WeTransfer, el popular servicio online para compartir archivos grandes fácilmente sin tener que preocuparse por engullir las cuotas de la bandeja de entrada de correo electrónico, ha sufrido lo que la compañía llama un «incidente de seguridad».

Según un aviso enviado por e-mail a los usuarios afectados y confirmado en el sitio web de WeTransfer, el servicio envió correos electrónicos con enlaces de transferencia de archivos a direcciones de correo electrónico no deseadas el 16 y 17 de junio.

Como consecuencia, las partes no autorizadas podrían haber accedido a archivos privados que estaba intentando transferir a una parte de confianza.

La declaración en el sitio web de WeTransfer dice lo siguiente:

Descubrimos un incidente de seguridad el lunes 17 de junio, donde los correos electrónicos que respaldan nuestros servicios se enviaron a direcciones de correo electrónico no deseadas. Actualmente estamos informando a los usuarios potencialmente afectados y hemos informado a las autoridades pertinentes.

Este incidente tuvo lugar los días 16 y 17 de junio y, una vez descubierto, inmediatamente tomamos medidas de seguridad preventivas para proteger a nuestros usuarios. Esto significa que los usuarios podrían haberse desconectado de su cuenta o pedirles que reinicien su contraseña para proteger su cuenta. Además, hemos bloqueado los enlaces de Transferencia para garantizar la seguridad de las Transferencias de nuestros usuarios.

 

Desafortunadamente, la breve declaración de WeTransfer deja muchas preguntas en el aire:

  • ¿Cuántos usuarios se vieron afectados? ¿Cuántos enlaces de transferencia de correo electrónico se enviaron a personas no autorizadas?
  • ¿A cuántas direcciones de correo electrónico se enviaron los mensajes de enlace de transferencia de archivos errantes?
  • ¿Fueron los destinatarios de correo electrónico no autorizados aparentemente aleatorios? ¿Otros usuarios de WeTransfer? ¿O fue solo una pequeña cantidad de direcciones de correo electrónico que recibieron todos los mensajes?
  • ¿Fue esto un error o el resultado de un acto malicioso?
  • Si se cree que fue malicioso, ¿se ha informado a las autoridades?
  • ¿Qué medidas se han tomado para evitar que vuelva a ocurrir un incidente similar en el futuro?
  • WeTransfer afirma ser compatible con GDPR y tiene su sede en la UE. Teniendo en cuenta la naturaleza potencialmente sensible de la información que podría haber sido transferida, ¿se ha informado la violación de la seguridad a los reguladores de protección de datos?

La versión gratuita de WeTransfer no le da la opción de proteger con contraseña los enlaces de descarga que envía cuando intenta compartir un archivo con un amigo o colega.

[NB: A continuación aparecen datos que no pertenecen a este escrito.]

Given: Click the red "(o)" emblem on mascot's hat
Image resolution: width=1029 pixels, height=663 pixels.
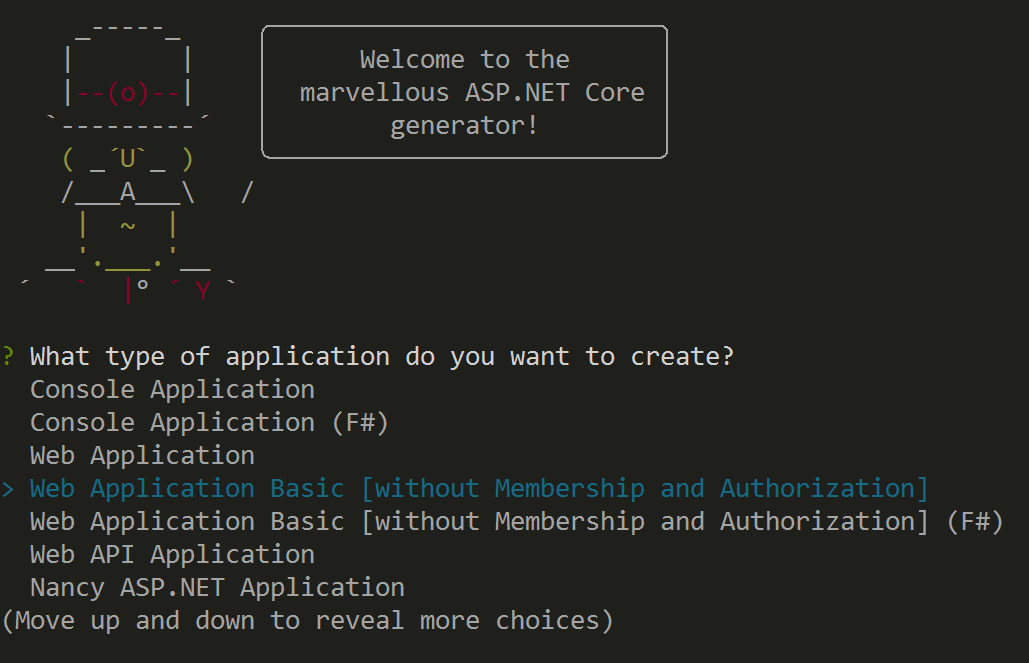Looking at the screenshot, I should click(127, 94).
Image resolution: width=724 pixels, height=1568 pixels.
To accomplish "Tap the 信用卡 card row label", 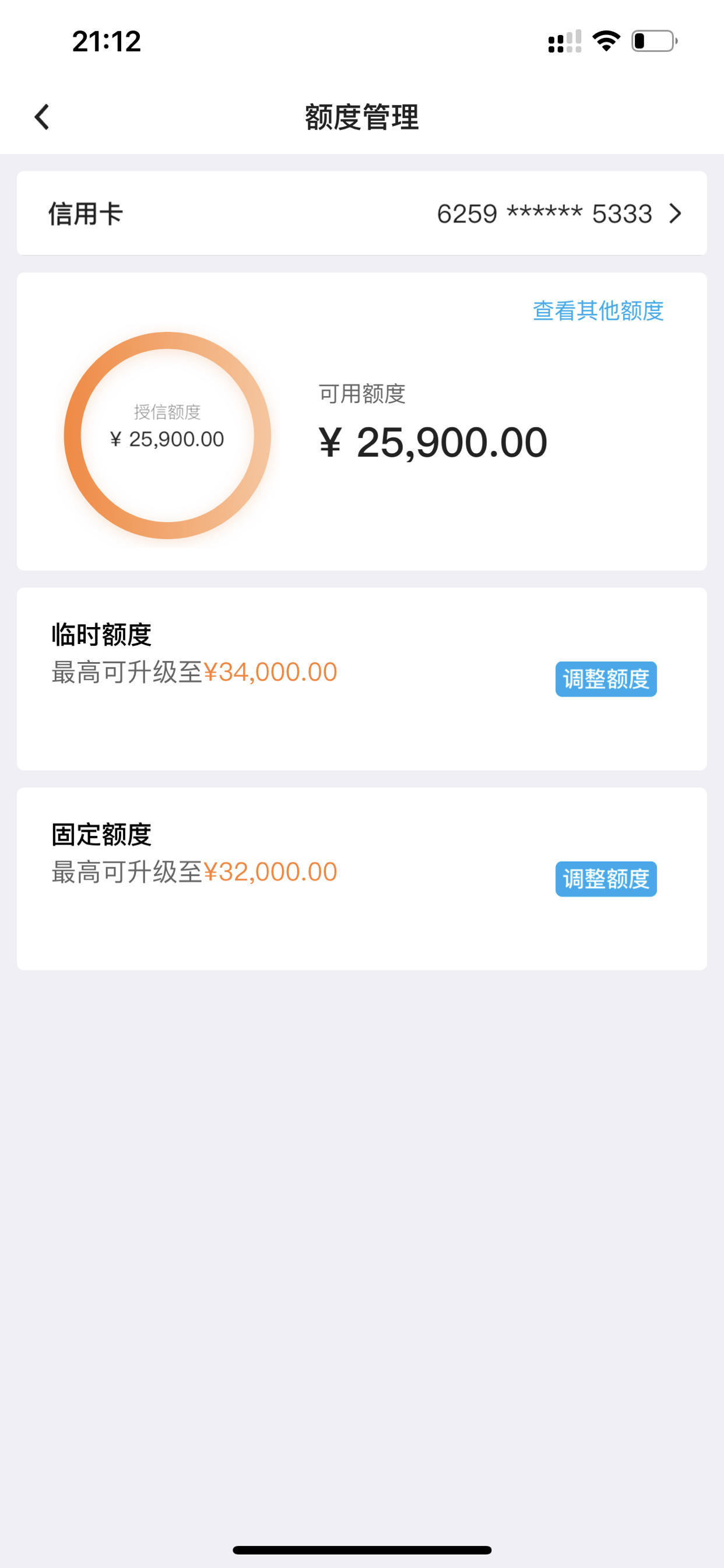I will [86, 214].

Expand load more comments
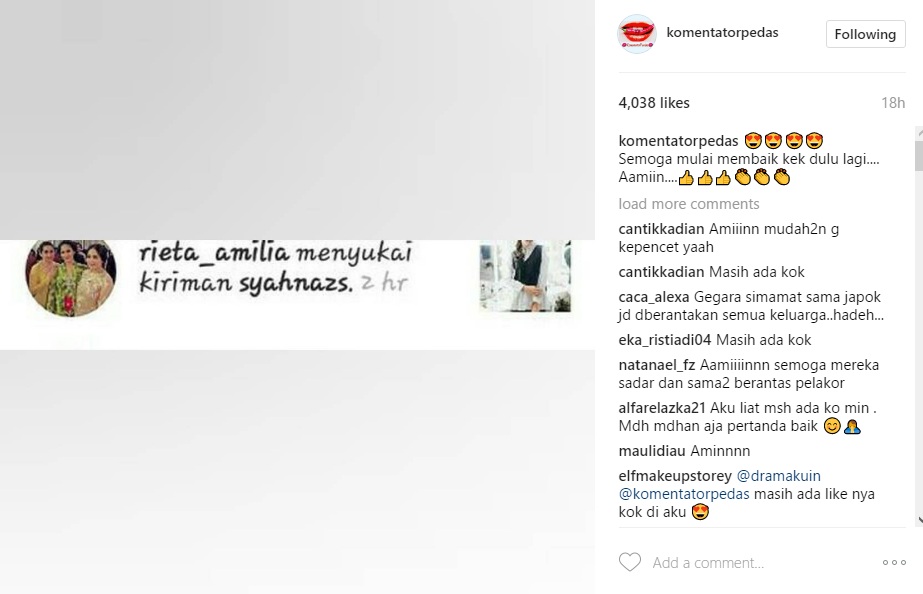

Mi consejo sería cifrar siempre la información confidencial con una contraseña única y difícil de descifrar antes de confiarla a un servicio de intercambio de archivos basado en la nube como WeTransfer. Y luego, por supuesto, use un medio diferente al correo electrónico para obtener esa contraseña para el destinatario deseado.

Al menos de esa manera, sabe que ha hecho que sea mucho menos probable que una parte no autorizada pueda espiar su información si el servicio de intercambio de archivos sufre un error de seguridad.